From the data below, return the exact lines starting at the line containing "You are a GUI" and ending at the line containing "[Close] (416, 267)", both included, and nothing else.

### Supplied material
%%

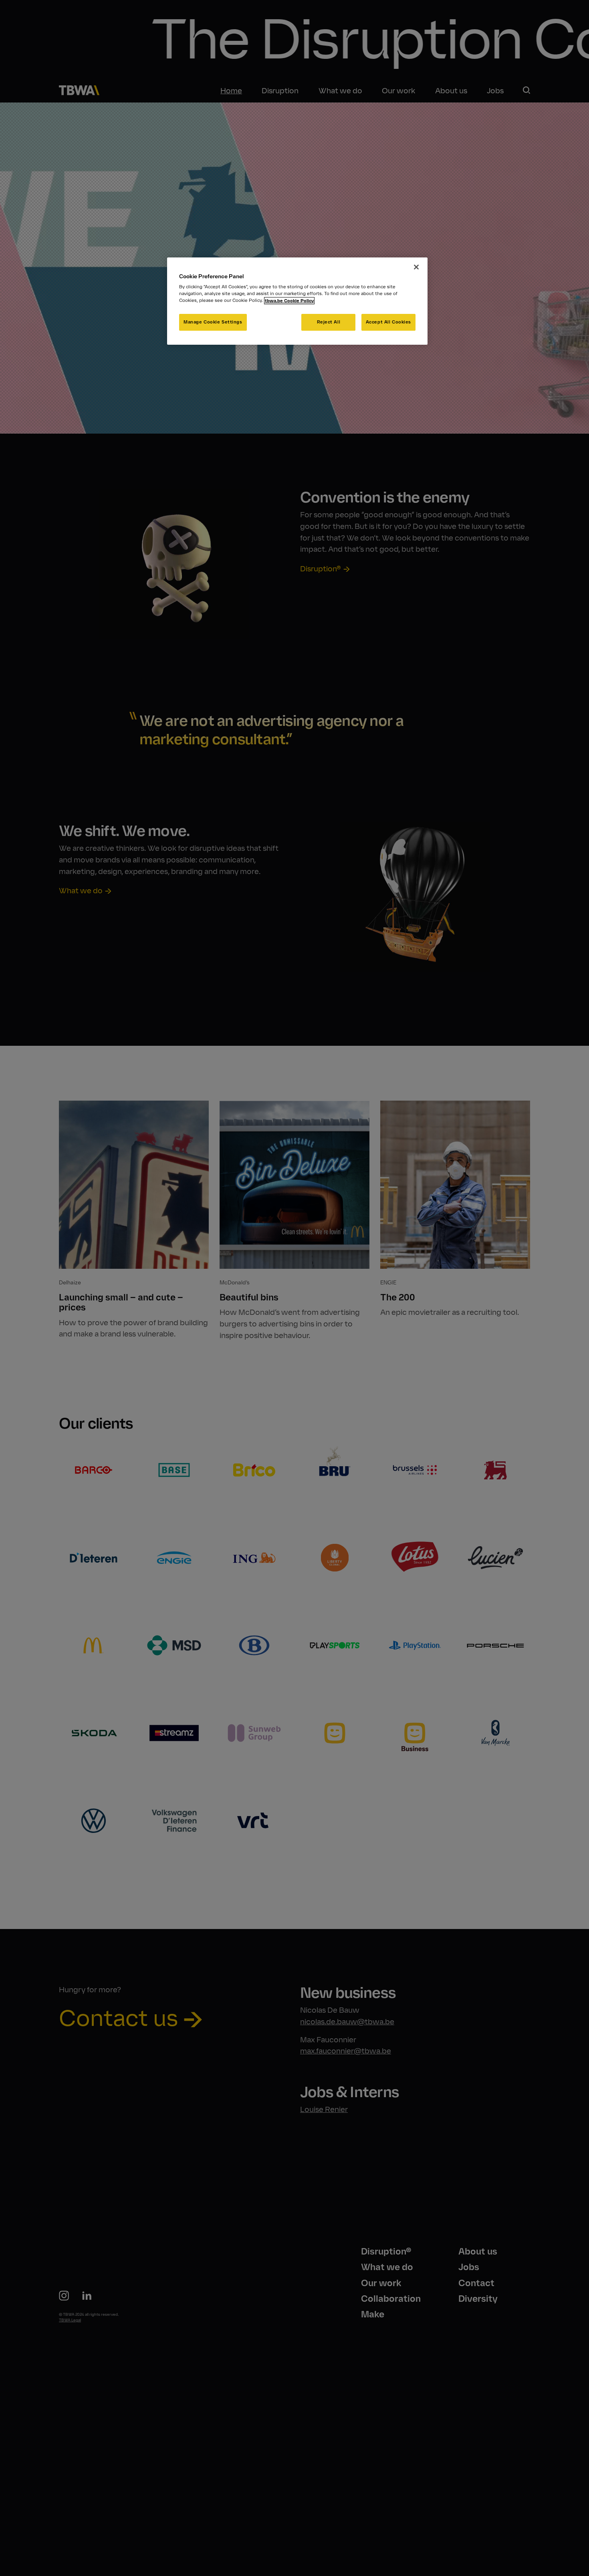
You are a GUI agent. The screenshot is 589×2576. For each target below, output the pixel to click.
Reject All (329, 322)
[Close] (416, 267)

%%
%%

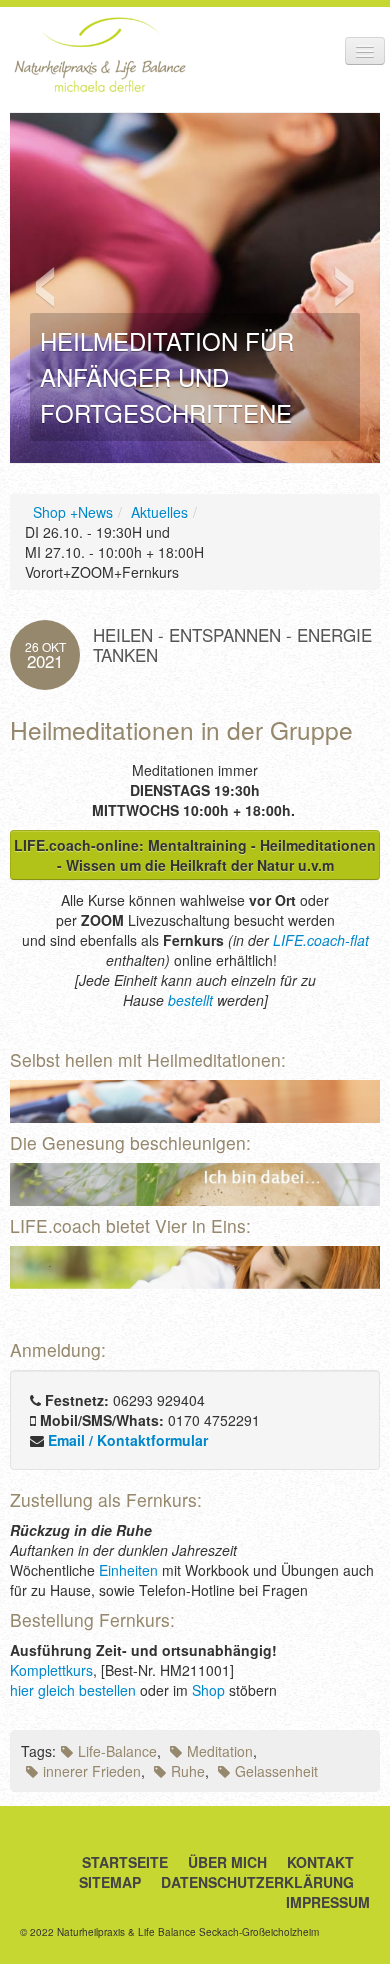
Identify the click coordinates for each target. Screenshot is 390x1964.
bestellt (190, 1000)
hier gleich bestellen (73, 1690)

%%

### Result of this task
You are a GUI agent. The screenshot is 589×2576. For each target below, output the pixel to click.
Reject All (329, 322)
[Close] (416, 267)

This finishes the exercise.